Work instruction. Two lines in the listing below mark the span: one contains "Where should I click to: Click" and one contains "Given: Select the Zoom tool in the toolbar". Reproduce both of them and everything between, exactly.

Extracted records.
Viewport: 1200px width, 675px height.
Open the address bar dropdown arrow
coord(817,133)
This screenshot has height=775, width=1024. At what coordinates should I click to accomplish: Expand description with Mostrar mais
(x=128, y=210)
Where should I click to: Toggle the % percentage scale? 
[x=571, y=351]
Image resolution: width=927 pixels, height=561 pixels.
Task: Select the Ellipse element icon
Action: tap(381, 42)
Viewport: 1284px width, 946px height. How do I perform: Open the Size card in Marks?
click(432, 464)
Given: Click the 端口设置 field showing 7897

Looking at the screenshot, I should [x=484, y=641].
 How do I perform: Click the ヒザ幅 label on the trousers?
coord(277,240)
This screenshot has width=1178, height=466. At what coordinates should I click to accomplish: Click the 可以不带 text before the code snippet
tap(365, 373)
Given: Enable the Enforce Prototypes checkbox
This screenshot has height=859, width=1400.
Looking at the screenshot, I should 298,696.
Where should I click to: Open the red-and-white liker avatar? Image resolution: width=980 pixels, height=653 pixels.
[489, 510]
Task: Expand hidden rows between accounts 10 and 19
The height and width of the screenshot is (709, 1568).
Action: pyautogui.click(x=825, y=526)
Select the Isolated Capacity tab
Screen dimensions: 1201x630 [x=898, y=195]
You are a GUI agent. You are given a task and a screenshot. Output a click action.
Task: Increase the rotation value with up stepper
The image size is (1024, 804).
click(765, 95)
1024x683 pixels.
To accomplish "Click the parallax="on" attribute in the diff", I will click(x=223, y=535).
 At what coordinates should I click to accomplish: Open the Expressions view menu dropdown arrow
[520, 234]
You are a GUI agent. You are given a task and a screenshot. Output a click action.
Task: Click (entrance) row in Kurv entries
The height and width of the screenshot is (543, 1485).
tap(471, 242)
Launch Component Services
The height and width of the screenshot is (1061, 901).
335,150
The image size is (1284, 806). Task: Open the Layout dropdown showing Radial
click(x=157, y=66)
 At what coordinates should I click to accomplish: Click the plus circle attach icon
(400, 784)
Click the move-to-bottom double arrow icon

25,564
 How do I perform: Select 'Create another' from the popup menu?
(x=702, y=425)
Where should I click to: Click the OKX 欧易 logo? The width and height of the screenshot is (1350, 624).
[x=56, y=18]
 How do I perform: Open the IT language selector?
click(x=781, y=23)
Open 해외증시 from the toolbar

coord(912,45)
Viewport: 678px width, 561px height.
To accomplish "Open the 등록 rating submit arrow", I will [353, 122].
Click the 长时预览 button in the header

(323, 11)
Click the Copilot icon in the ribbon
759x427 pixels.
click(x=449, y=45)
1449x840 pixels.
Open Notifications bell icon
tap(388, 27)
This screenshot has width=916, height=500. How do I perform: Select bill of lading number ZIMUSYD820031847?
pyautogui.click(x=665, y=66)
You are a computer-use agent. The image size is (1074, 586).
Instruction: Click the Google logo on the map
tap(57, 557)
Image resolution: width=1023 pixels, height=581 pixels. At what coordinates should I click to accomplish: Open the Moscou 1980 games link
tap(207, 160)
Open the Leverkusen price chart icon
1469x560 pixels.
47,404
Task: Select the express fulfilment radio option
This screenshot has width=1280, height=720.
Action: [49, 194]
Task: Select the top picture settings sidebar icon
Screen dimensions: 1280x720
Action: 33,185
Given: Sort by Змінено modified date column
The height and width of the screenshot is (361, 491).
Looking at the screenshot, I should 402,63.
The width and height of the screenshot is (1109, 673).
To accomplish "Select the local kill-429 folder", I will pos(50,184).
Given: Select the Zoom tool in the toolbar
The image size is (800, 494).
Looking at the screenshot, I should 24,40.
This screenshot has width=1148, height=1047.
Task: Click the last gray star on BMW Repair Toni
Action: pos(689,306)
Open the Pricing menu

Task result.
Where should I click to: Click the OKX 欧易 logo? The width and height of the screenshot is (1350, 624).
[x=56, y=18]
 How do I perform: Open the IT language selector?
click(x=781, y=23)
Open 해외증시 from the toolbar

coord(912,45)
Viewport: 678px width, 561px height.
To accomplish "Open the 등록 rating submit arrow", I will [353, 122].
Click the 长时预览 button in the header

(323, 11)
Click the Copilot icon in the ribbon
759x427 pixels.
click(x=449, y=45)
1449x840 pixels.
Open Notifications bell icon
tap(388, 27)
This screenshot has width=916, height=500. How do I perform: Select bill of lading number ZIMUSYD820031847?
pyautogui.click(x=665, y=66)
You are a computer-use agent. The image size is (1074, 586).
Instruction: Click the Google logo on the map
tap(57, 557)
Image resolution: width=1023 pixels, height=581 pixels. At what coordinates should I click to accomplish: Open the Moscou 1980 games link
tap(207, 160)
Open the Leverkusen price chart icon
1469x560 pixels.
47,404
Task: Select the express fulfilment radio option
This screenshot has width=1280, height=720.
Action: [49, 194]
Task: Select the top picture settings sidebar icon
Screen dimensions: 1280x720
Action: 33,185
Given: Sort by Змінено modified date column
The height and width of the screenshot is (361, 491).
Looking at the screenshot, I should 402,63.
The width and height of the screenshot is (1109, 673).
To accomplish "Select the local kill-429 folder", I will pos(50,184).
Given: Select the Zoom tool in the toolbar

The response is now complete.